Os cidadãos usaram faixas, cartazes e discursaram repudiando o crime bárbaro. Uma das manifestantes foi a professora Ana Keila. Em entrevista ao site AM em Pauta, ela relatou que o crime contra a pequena Ana é prova que a violência contra as mulheres cresce consideravelmente em todo o Brasil. “Barreirinha não tem uma Delegacia Especializada de Apoio a Mulher e pedimos que o poder público municipal e estadual criem uma rede de proteção as mulheres que sofrem violência, as famílias que sofrem violência. Na minha família tive problemas relacionados a abusos e violência e a gente só sabe quando sente na pele”, disse.

Na tarde de segunda-feira um menor de 16 anos foi apreendido sendo o principal suspeito do crime. Adnilson Lira de Souza, de 42 anos, e Jonilson Ferreira Barbosa, de 30 anos, também foram presos, mas ontem foram soltos por falta de provas.

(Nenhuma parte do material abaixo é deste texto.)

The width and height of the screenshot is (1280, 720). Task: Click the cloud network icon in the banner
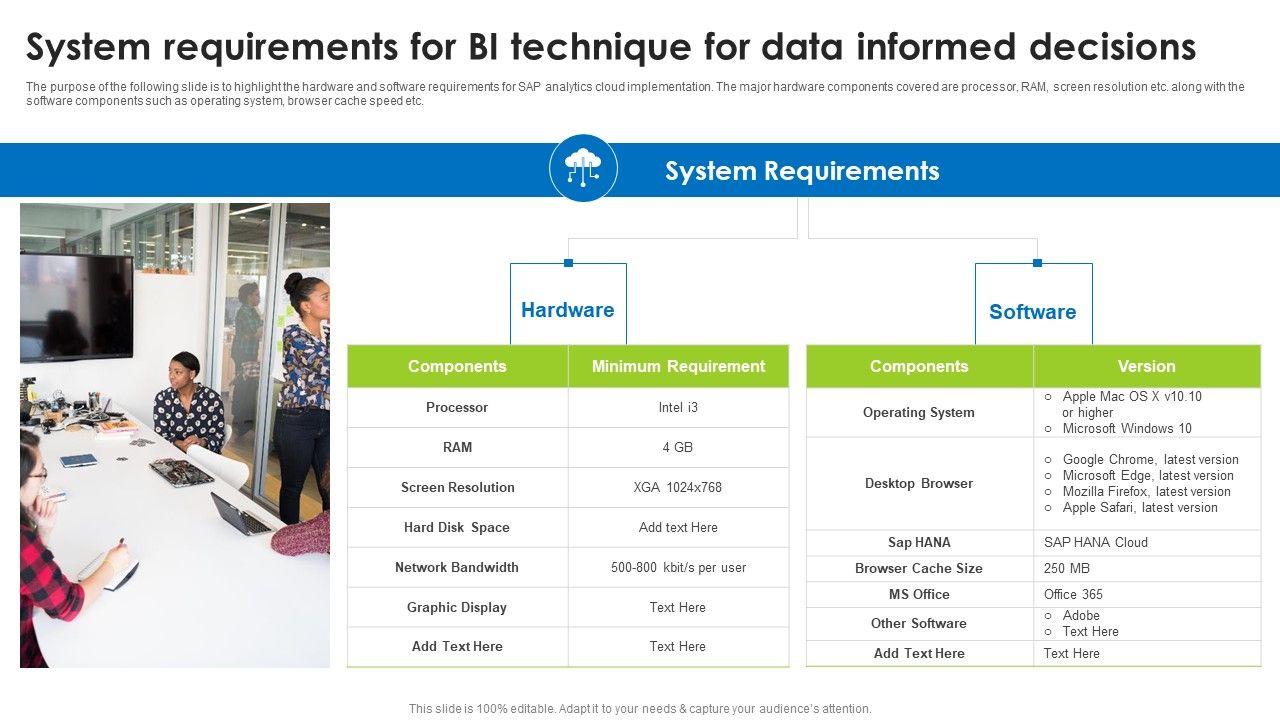click(x=583, y=168)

Ao repórter Jair Carneiro, o delegado Enéas Gonçalves disse que os dois homens foram citados pelo menor com o intuito de dividir a culpa e por medo de um possível linchamento por parte da população. “Até o momento temos só o indício de que somente o menor cometeu o crime, até porque o mesmo deixou pertences seus na casa da vítima e confessou sua participação, mas as investigações ainda não estão fechadas”, esclareceu.